INFORMATION –
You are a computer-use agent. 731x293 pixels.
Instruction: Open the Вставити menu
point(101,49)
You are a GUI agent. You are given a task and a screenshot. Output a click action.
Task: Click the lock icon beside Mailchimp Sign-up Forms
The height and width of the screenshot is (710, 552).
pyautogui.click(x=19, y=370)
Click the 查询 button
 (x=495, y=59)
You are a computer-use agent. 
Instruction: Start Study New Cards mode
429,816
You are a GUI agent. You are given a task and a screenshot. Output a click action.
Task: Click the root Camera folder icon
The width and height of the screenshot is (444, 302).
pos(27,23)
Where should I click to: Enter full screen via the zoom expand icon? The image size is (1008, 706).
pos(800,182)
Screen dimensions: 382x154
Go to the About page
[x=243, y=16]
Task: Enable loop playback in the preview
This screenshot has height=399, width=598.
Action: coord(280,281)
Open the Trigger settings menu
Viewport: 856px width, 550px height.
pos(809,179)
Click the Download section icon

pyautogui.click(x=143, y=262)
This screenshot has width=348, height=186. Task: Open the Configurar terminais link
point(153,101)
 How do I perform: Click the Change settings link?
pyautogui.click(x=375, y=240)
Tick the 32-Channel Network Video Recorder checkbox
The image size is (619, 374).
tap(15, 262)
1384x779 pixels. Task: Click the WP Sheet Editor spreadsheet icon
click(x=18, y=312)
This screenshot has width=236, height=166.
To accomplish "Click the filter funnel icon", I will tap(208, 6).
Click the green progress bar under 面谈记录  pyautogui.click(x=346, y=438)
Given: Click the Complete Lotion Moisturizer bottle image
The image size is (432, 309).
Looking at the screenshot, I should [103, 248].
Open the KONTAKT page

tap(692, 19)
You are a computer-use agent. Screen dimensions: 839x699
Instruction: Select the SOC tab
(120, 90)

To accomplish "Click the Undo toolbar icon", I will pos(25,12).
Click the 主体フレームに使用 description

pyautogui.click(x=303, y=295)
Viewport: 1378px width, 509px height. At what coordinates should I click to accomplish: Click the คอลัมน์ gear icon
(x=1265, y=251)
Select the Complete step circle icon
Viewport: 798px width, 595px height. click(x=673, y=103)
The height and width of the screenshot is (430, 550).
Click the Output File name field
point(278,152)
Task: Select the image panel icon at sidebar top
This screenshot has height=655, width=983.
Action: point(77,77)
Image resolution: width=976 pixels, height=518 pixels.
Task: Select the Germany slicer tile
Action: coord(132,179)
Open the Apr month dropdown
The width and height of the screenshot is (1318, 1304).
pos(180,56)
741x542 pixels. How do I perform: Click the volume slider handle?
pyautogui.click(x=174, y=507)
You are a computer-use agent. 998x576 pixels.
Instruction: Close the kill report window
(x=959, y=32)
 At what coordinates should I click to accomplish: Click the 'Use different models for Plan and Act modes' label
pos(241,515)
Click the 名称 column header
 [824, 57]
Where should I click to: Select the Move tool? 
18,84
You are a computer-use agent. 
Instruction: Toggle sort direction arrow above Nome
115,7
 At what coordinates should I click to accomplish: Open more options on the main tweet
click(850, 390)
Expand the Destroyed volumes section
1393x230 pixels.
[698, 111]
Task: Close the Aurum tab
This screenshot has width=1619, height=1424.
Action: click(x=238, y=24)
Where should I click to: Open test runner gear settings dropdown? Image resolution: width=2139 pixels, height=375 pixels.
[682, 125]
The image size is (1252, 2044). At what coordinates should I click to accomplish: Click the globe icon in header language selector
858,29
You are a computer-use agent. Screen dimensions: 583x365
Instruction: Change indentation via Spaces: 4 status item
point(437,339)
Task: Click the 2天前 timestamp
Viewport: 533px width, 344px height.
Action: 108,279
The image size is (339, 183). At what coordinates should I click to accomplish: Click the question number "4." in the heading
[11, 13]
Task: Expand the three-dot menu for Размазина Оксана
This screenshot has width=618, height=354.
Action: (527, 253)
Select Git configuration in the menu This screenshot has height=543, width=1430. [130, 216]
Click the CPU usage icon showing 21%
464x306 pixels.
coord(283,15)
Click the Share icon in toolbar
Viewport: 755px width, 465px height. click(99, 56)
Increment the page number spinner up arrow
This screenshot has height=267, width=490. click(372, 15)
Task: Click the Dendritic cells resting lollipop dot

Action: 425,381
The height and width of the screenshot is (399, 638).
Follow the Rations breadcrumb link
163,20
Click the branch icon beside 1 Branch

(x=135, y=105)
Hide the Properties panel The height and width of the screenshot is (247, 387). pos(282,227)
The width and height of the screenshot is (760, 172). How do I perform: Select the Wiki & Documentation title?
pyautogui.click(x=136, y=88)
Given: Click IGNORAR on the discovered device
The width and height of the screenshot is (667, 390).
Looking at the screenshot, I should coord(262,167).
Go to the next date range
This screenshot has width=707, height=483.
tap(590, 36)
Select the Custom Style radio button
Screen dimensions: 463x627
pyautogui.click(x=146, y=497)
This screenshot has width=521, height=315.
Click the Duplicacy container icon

TASK DIRECTIONS – Make a faithful copy of every record above.

WRITTEN RESPONSE –
You are a computer-use agent. 731x293 pixels.
Instruction: Open the Вставити menu
point(101,49)
You are a GUI agent. You are given a task and a screenshot. Output a click action.
Task: Click the lock icon beside Mailchimp Sign-up Forms
The height and width of the screenshot is (710, 552).
pyautogui.click(x=19, y=370)
Click the 查询 button
 (x=495, y=59)
You are a computer-use agent. 
Instruction: Start Study New Cards mode
429,816
You are a GUI agent. You are given a task and a screenshot. Output a click action.
Task: Click the root Camera folder icon
The width and height of the screenshot is (444, 302).
pos(27,23)
Where should I click to: Enter full screen via the zoom expand icon? The image size is (1008, 706).
pos(800,182)
Screen dimensions: 382x154
Go to the About page
[x=243, y=16]
Task: Enable loop playback in the preview
This screenshot has height=399, width=598.
Action: coord(280,281)
Open the Trigger settings menu
Viewport: 856px width, 550px height.
pos(809,179)
Click the Download section icon

pyautogui.click(x=143, y=262)
This screenshot has width=348, height=186. Task: Open the Configurar terminais link
point(153,101)
 How do I perform: Click the Change settings link?
pyautogui.click(x=375, y=240)
Tick the 32-Channel Network Video Recorder checkbox
The image size is (619, 374).
tap(15, 262)
1384x779 pixels. Task: Click the WP Sheet Editor spreadsheet icon
click(x=18, y=312)
This screenshot has width=236, height=166.
To accomplish "Click the filter funnel icon", I will tap(208, 6).
Click the green progress bar under 面谈记录  pyautogui.click(x=346, y=438)
Given: Click the Complete Lotion Moisturizer bottle image
The image size is (432, 309).
Looking at the screenshot, I should [103, 248].
Open the KONTAKT page

tap(692, 19)
You are a computer-use agent. Screen dimensions: 839x699
Instruction: Select the SOC tab
(120, 90)

To accomplish "Click the Undo toolbar icon", I will pos(25,12).
Click the 主体フレームに使用 description

pyautogui.click(x=303, y=295)
Viewport: 1378px width, 509px height. At what coordinates should I click to accomplish: Click the คอลัมน์ gear icon
(x=1265, y=251)
Select the Complete step circle icon
Viewport: 798px width, 595px height. click(x=673, y=103)
The height and width of the screenshot is (430, 550).
Click the Output File name field
point(278,152)
Task: Select the image panel icon at sidebar top
This screenshot has height=655, width=983.
Action: point(77,77)
Image resolution: width=976 pixels, height=518 pixels.
Task: Select the Germany slicer tile
Action: coord(132,179)
Open the Apr month dropdown
The width and height of the screenshot is (1318, 1304).
pos(180,56)
741x542 pixels. How do I perform: Click the volume slider handle?
pyautogui.click(x=174, y=507)
You are a computer-use agent. 998x576 pixels.
Instruction: Close the kill report window
(x=959, y=32)
 At what coordinates should I click to accomplish: Click the 'Use different models for Plan and Act modes' label
pos(241,515)
Click the 名称 column header
 [824, 57]
Where should I click to: Select the Move tool? 
18,84
You are a computer-use agent. 
Instruction: Toggle sort direction arrow above Nome
115,7
 At what coordinates should I click to accomplish: Open more options on the main tweet
click(850, 390)
Expand the Destroyed volumes section
1393x230 pixels.
[698, 111]
Task: Close the Aurum tab
This screenshot has width=1619, height=1424.
Action: click(x=238, y=24)
Where should I click to: Open test runner gear settings dropdown? Image resolution: width=2139 pixels, height=375 pixels.
[682, 125]
The image size is (1252, 2044). At what coordinates should I click to accomplish: Click the globe icon in header language selector
858,29
You are a computer-use agent. Screen dimensions: 583x365
Instruction: Change indentation via Spaces: 4 status item
point(437,339)
Task: Click the 2天前 timestamp
Viewport: 533px width, 344px height.
Action: 108,279
The image size is (339, 183). At what coordinates should I click to accomplish: Click the question number "4." in the heading
[11, 13]
Task: Expand the three-dot menu for Размазина Оксана
This screenshot has width=618, height=354.
Action: (527, 253)
Select Git configuration in the menu This screenshot has height=543, width=1430. [130, 216]
Click the CPU usage icon showing 21%
464x306 pixels.
coord(283,15)
Click the Share icon in toolbar
Viewport: 755px width, 465px height. click(99, 56)
Increment the page number spinner up arrow
This screenshot has height=267, width=490. click(372, 15)
Task: Click the Dendritic cells resting lollipop dot

Action: 425,381
The height and width of the screenshot is (399, 638).
Follow the Rations breadcrumb link
163,20
Click the branch icon beside 1 Branch

(x=135, y=105)
Hide the Properties panel The height and width of the screenshot is (247, 387). pos(282,227)
The width and height of the screenshot is (760, 172). How do I perform: Select the Wiki & Documentation title?
pyautogui.click(x=136, y=88)
Given: Click IGNORAR on the discovered device
The width and height of the screenshot is (667, 390).
Looking at the screenshot, I should coord(262,167).
Go to the next date range
This screenshot has width=707, height=483.
tap(590, 36)
Select the Custom Style radio button
Screen dimensions: 463x627
pyautogui.click(x=146, y=497)
This screenshot has width=521, height=315.
Click the Duplicacy container icon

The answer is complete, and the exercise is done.